◆ Collected data entries ◆
------------------------------------

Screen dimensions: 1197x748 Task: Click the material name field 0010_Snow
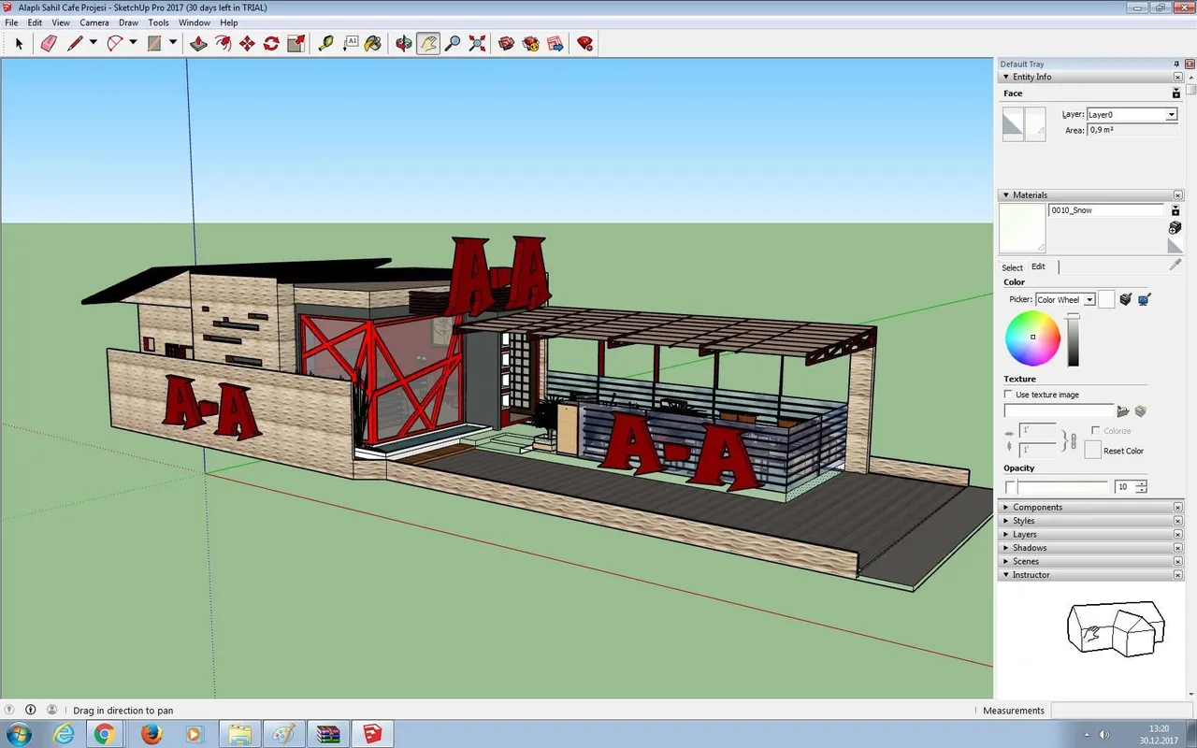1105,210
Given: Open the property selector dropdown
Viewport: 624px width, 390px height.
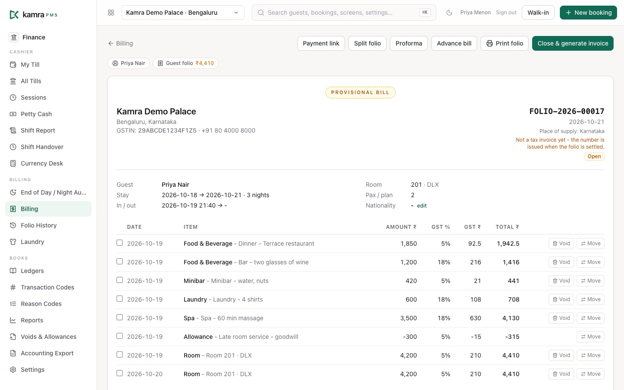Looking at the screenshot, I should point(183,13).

------------------------------------

Retype every entry exactly as written, but omit the pictures.

Screen dimensions: 1197x748 Task: Click the material name field 0010_Snow
1105,210
Given: Open the property selector dropdown
Viewport: 624px width, 390px height.
Looking at the screenshot, I should point(183,13).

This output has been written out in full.